Die an Eignungskriterien geknüpfte Mitgliedschaft ist meines Erachtens ein hervorragender Qualifizierungsnachweis, der zur Ausübung sicherheitsrelevanter Aufgaben legitimieren kann. Die
Formulierung „im Bauwesen tätige Ingenieurinnen und Ingenieure“ umfasst im Übrigen nicht nur die selbständigen Freiberufler, sondern schließt auch
angestellte Ingenieurinnen und Ingenieure ein, insbesondere wenn diese in leitender Funktion mit Weisungsbefugnis gegenüber nachgeordnetem Personal tätig sind.
In diesem Kontext sind verschiedene Aspekte der Sicherheit und deren Würdigung in den Konditionen der Kammermitgliedschaft zu betrachten.
Die technische Sicherheit der Bauwerke und Anlagen, im Sinne von konstruktiver, statischer und brandschutztechnischer Sicherheit wird durch
Planen und Bauen nach aktuellem technischen und gesetzlichen Regelwerk gewährt. Die dafür notwendigen Fachkenntnisse erlangen die Ingenieurinnen und Ingenieure im Studium, festigen
und erweitern diese durch berufsbegleitende Fortbildung und im Zuge der Berufsausübung.
Darüber hinaus müssen wir meines Erachtens auch Sicherheitsanforderungen im Sinne von Prävention vor jeglicher Art fahrlässig oder vorsätzlich herbeigeführter Fehlleistung, Manipulation bis hin zu Sabotage und Spionage in unsere
Betrachtungen einbeziehen. Dieser Aspekt, dem insbesondere bei öffentlich bedeutsamen Bauwerken, wie beispielsweise Veranstaltungs- und Versammlungsräumen oder auch Bauwerken und
technischen Anlagen der Infrastruktur besondere Bedeutung zukommt, richtet sich zusätzlich an die Persönlichkeit der Ingenieurinnen und Ingenieure.

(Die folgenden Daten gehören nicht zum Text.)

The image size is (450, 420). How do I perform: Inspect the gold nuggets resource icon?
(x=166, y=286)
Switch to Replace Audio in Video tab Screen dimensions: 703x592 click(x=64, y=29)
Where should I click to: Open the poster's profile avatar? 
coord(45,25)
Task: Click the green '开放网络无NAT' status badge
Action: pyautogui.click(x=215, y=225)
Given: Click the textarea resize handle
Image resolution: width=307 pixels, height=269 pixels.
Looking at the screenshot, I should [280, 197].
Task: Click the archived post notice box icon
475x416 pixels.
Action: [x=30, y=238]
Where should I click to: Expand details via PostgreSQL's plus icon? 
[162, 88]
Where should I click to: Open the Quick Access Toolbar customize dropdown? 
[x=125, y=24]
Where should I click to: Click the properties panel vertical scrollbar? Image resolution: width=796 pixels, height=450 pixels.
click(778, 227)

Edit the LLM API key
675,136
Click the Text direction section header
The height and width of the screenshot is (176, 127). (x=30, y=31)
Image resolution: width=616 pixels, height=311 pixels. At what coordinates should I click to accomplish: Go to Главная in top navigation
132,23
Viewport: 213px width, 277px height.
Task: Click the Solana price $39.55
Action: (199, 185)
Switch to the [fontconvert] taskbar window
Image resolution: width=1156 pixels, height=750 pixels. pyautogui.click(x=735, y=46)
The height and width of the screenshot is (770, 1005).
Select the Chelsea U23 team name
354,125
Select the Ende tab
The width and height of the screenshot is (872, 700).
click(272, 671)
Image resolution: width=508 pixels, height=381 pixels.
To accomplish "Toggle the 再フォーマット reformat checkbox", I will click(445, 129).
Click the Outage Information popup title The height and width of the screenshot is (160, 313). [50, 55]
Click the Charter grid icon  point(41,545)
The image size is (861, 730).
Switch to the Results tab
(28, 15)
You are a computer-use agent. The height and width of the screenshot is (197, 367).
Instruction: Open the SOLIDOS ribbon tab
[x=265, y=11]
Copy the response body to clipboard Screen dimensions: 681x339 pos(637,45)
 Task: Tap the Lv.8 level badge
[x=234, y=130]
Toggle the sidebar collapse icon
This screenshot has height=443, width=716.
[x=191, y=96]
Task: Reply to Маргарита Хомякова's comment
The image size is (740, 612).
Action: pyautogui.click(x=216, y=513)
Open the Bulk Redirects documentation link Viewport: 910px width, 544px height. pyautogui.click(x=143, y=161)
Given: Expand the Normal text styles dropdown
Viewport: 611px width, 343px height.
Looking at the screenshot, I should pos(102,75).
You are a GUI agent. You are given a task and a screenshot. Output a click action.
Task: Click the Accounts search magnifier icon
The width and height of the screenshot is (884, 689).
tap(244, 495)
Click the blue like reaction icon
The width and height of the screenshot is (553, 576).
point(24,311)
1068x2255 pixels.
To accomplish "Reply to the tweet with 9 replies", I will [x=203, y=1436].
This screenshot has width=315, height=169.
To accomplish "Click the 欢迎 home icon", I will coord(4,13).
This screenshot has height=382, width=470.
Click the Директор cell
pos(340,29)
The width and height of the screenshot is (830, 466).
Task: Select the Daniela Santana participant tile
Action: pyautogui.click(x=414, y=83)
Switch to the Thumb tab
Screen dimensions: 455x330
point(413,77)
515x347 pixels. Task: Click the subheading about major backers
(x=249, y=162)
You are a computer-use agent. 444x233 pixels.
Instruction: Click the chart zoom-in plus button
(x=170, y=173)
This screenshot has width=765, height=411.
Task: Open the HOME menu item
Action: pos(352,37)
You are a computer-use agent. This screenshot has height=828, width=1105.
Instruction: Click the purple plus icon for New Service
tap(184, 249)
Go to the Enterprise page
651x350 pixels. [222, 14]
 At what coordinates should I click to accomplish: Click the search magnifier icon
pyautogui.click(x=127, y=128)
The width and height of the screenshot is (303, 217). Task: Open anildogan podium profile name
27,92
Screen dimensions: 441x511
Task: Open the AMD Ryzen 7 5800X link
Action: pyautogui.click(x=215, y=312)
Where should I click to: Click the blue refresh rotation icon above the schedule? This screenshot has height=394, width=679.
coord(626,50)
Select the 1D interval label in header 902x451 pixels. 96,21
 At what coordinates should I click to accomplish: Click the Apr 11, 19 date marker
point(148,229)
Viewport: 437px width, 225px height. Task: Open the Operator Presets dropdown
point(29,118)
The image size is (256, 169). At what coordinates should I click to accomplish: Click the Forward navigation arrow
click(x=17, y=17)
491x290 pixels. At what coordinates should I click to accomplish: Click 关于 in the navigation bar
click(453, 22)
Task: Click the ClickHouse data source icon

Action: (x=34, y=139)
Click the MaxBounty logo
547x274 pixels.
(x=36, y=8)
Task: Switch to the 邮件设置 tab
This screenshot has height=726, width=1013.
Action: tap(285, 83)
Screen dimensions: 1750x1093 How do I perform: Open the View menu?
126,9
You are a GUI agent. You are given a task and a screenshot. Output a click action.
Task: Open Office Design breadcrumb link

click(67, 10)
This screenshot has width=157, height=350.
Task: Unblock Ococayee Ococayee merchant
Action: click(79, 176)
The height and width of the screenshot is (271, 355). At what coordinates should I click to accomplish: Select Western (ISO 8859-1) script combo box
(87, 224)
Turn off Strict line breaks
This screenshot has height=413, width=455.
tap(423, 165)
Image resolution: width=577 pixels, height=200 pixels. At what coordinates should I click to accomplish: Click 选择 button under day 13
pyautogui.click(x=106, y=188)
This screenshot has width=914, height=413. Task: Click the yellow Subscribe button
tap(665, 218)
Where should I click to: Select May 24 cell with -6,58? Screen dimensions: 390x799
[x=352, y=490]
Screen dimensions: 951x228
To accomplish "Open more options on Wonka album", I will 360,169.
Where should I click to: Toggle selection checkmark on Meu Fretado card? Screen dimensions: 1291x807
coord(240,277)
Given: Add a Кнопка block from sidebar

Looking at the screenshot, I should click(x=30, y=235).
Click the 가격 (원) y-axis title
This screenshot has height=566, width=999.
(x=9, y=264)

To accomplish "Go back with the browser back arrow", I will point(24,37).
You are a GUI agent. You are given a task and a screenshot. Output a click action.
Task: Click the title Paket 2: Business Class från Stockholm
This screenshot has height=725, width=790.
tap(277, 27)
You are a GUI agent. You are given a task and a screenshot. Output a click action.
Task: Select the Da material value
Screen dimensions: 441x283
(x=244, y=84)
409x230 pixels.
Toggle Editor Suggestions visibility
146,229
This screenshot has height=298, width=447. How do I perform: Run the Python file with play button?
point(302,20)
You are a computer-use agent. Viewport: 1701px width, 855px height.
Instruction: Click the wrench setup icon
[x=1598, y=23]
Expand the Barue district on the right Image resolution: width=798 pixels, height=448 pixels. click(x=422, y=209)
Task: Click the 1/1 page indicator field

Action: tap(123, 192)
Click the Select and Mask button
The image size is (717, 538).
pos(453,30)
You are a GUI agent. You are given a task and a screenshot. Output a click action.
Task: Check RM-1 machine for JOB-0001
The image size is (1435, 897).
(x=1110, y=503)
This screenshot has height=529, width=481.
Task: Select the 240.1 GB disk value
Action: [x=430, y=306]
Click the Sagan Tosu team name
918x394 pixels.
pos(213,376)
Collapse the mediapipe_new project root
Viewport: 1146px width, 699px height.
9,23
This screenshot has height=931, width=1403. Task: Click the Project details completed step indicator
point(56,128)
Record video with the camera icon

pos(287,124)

Diese müssen nach ihrer Persönlichkeit Gewähr dafür bieten, dass sie den Aufgaben ihres Berufes gewachsen sind und diese gewissenhaft erfüllen.
Bezüglich der Konditionen für die Kammermitgliedschaft kann ich mir eine Differenzierung nach maßnahmenspezifischen Sicherheitsanforderungen vorstellen. Oder plakativ ausgedrückt:
für Planende im Bereich des privaten Häuschenbaus sind Anerkennungskriterien sicher niederschwelliger anzusetzen als für Kolleginnen und Kollegen, die an komplexen Maßnahmen wie Versammlungsstätten oder Infrastrukturmaßnahmen mitwirken.
5. Welche Bedeutung messen Sie dem Freien Ingenieurberuf und dessen Organisation in der beruflichen Selbstverwaltung zu?
Vor allem unsere unabhängige Beratung, die frei von Liefer- und Leistungserbringung und auf höchstem fachlichen Niveau erbracht wird, bietet unseren privaten und öffentlichen Bauherren die Gewähr
der Wertschöpfung in deren alleinigem Interesse. Insbesondere dieses charakteristische Merkmal ist ein großes Pfund des freien Ingenieurberufes
und muss wieder verstärkt im Bewusstsein von Politik und Gesellschaft hervorgehoben werden. In diesem Sinne ist die Vertretung unserer gemeinschaftlichen berufsständischen Interessen neben
der Selbstverwaltung die wichtigste Aufgabe der Ingenieurkammern auf Landes- und Bundesebene.